College Algebra, Chapter 3, 3.7, Section 3.7, Problem 56

Suppose that $f(x) = 16 - x^2, x \geq 0$. (a) Sketch the graph of $f$. (b) Use the graph of $f$ to sketch the graph of $f^{-1}$. (c) Find $f^{-1}$.

a.) The graph of $f(x) = 16 - x^2$ is obtained by reflecting the graph of $y = x^2$ about $x$-axis and the result is shifted 16 units upward.







b.) To sketch the graph of $f^{-1}$, we interchange the values of $x$ and $y$.

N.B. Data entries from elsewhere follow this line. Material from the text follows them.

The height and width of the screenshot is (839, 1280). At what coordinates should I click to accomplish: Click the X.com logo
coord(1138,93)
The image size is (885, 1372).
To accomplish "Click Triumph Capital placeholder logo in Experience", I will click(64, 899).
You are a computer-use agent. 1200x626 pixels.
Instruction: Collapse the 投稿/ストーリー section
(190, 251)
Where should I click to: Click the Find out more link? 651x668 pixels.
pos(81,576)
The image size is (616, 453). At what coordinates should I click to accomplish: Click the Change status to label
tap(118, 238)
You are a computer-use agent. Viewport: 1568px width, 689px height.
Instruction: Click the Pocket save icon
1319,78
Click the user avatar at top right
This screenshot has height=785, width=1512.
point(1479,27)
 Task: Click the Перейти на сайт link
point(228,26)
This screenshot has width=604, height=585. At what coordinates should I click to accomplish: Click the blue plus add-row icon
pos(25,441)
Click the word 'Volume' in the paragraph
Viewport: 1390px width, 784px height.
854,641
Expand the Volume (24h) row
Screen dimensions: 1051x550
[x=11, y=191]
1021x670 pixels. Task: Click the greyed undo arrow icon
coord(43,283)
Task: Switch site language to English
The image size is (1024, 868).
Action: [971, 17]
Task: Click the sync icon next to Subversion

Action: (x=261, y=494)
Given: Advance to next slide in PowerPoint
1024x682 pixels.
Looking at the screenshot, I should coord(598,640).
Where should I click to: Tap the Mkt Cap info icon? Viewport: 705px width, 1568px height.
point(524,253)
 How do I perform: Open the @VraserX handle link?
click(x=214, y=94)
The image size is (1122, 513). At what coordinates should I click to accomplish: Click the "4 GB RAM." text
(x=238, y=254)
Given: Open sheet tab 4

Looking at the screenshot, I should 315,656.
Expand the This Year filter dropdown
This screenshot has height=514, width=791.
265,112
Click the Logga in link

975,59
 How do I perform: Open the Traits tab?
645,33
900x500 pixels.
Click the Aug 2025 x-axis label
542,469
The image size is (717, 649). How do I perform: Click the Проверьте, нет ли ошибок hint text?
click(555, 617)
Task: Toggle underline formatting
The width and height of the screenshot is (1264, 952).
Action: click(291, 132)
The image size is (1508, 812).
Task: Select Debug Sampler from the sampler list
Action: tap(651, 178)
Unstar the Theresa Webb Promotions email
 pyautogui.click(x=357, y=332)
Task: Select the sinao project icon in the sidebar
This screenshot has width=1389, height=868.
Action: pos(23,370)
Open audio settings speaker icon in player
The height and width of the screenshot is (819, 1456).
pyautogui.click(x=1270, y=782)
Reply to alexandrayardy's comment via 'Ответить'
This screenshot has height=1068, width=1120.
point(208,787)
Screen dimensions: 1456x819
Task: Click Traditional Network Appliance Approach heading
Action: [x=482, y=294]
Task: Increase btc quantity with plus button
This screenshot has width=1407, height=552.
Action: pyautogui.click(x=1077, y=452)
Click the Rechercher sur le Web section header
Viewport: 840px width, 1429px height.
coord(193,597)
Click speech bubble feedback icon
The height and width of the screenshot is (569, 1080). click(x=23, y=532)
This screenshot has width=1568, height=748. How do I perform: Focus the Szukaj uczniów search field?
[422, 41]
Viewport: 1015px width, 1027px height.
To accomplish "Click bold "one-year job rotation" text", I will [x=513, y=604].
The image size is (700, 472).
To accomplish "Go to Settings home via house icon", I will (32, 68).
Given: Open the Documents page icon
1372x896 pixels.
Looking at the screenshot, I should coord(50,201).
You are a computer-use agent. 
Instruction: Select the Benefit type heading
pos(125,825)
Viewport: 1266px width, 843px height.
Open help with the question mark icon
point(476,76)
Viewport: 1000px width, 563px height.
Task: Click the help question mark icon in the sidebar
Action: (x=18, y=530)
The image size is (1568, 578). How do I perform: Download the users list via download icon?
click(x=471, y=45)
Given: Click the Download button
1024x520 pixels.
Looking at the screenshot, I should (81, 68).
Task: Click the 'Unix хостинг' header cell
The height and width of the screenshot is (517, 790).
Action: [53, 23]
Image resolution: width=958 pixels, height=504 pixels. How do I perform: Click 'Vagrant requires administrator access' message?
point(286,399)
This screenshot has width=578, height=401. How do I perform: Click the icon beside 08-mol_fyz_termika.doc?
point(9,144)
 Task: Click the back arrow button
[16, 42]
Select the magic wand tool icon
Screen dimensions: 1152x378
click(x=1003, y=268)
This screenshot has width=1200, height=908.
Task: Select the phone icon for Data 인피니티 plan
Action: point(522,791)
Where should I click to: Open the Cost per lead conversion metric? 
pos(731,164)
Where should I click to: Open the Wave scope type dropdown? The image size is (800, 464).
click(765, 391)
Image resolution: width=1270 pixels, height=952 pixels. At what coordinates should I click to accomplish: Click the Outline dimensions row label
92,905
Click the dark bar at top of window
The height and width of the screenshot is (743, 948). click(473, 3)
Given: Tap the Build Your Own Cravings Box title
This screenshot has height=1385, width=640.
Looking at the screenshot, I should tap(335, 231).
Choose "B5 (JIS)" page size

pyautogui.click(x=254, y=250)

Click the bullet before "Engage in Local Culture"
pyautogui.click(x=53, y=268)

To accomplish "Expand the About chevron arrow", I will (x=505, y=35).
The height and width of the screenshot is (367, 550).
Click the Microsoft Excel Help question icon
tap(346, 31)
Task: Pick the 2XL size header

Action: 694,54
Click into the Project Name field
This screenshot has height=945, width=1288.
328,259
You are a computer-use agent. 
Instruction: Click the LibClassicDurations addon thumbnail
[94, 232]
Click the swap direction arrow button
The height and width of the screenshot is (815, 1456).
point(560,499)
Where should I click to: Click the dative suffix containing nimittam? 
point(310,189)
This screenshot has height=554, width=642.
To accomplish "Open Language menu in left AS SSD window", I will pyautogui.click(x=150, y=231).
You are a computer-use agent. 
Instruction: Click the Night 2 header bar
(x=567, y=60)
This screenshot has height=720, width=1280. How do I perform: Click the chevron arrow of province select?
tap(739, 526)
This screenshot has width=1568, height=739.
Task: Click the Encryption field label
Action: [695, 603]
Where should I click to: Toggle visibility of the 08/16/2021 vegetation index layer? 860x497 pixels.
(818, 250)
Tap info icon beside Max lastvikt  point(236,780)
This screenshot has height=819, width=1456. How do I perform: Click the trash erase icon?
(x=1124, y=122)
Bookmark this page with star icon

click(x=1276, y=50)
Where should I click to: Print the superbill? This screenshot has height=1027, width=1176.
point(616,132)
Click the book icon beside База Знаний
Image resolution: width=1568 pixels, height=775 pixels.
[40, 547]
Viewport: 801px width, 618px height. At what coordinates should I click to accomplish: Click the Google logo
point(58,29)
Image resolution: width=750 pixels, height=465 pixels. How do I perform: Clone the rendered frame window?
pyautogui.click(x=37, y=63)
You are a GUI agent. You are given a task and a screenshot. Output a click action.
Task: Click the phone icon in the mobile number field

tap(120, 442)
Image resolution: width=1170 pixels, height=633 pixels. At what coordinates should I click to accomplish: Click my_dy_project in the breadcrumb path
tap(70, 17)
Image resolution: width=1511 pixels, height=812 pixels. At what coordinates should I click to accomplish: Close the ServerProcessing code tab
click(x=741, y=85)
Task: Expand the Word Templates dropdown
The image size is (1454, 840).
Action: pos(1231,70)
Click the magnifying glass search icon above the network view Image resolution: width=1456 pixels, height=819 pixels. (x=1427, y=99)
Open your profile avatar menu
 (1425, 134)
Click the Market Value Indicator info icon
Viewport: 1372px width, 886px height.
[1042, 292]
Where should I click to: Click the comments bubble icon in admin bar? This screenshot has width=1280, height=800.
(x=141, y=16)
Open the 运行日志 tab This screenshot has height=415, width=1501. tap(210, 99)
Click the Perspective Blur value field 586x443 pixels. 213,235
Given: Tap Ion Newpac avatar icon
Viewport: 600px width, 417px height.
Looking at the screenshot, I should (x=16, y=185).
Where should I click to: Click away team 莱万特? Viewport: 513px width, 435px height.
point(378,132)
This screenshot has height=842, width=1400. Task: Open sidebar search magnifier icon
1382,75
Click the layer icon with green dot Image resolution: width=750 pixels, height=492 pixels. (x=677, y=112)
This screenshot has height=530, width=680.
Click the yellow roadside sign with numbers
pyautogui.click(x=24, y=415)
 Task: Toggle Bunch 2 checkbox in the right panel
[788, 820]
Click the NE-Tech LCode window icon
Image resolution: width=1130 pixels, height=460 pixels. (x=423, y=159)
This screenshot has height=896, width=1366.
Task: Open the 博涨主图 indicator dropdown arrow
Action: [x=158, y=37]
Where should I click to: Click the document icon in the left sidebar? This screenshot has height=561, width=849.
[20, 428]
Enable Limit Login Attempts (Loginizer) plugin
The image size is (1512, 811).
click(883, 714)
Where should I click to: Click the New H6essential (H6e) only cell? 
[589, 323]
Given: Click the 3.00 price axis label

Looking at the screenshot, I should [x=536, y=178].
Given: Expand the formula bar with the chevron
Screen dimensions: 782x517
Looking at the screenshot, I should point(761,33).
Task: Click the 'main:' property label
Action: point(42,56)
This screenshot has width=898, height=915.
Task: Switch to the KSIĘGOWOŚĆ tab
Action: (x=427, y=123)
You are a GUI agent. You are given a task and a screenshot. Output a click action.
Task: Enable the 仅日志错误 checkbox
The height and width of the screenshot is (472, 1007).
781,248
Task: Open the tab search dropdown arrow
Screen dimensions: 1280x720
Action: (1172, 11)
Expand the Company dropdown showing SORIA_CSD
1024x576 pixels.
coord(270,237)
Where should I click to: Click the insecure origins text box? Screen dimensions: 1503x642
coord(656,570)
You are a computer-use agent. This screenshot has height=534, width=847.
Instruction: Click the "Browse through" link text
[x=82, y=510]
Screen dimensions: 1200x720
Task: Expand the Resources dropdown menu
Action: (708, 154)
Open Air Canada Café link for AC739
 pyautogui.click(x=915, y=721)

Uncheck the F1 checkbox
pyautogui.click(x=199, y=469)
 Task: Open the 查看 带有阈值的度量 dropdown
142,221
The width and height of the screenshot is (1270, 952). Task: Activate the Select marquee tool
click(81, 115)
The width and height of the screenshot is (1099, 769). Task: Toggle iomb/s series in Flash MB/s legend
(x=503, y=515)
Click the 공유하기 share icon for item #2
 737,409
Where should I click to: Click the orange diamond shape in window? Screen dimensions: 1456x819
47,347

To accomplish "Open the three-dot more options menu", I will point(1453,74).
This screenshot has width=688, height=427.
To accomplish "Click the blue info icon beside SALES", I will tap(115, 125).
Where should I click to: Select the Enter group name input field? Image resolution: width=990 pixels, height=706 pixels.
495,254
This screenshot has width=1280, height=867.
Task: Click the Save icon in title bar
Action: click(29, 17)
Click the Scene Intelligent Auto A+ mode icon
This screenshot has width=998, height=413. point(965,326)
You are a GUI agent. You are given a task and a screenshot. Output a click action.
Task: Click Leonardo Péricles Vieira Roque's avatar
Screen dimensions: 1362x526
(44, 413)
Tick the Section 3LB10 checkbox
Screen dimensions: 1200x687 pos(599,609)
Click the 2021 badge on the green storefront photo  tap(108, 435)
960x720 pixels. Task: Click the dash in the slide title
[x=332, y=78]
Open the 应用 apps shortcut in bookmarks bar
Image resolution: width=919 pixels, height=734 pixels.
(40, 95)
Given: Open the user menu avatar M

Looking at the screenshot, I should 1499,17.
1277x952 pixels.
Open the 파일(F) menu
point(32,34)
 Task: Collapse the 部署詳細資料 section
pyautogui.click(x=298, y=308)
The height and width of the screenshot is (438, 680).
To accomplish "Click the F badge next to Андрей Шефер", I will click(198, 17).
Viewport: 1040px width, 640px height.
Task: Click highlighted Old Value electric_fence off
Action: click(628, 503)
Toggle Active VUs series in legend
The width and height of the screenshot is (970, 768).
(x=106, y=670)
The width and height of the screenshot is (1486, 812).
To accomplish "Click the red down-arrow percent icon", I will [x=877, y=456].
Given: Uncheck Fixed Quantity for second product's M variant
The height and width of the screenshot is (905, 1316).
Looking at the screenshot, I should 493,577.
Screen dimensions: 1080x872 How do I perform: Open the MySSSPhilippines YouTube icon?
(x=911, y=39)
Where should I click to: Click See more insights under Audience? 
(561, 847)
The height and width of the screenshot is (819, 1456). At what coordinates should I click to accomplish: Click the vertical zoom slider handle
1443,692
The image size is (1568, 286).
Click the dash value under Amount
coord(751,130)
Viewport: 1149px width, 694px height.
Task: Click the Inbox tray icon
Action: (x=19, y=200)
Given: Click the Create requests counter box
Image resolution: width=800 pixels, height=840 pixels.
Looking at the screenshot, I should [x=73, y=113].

c.) To find $f^{-1}$, we set $y = f(x)$


$
\begin{equation}
\begin{aligned}

y =& 16 - x^2
&& \text{Solve for $x$, add $x^2$ and subtract $y$}
\\
\\
x^2 =& 16 - y
&& \text{Take the square root}
\\
\\
x =& \pm \sqrt{16 - y}
&& \text{Interchange $x$ and $y$}
\\
\\
y =& \pm \sqrt{16 - x}
&& \text{Apply restrictions, } x \geq 0
\\
\\
y =& \sqrt{16 - x}
&&


\end{aligned}
\end{equation}
$


Thus, the inverse of $f(x) = 16 - x^2$ is $f^{-1} (x) = \sqrt{16 - x}$.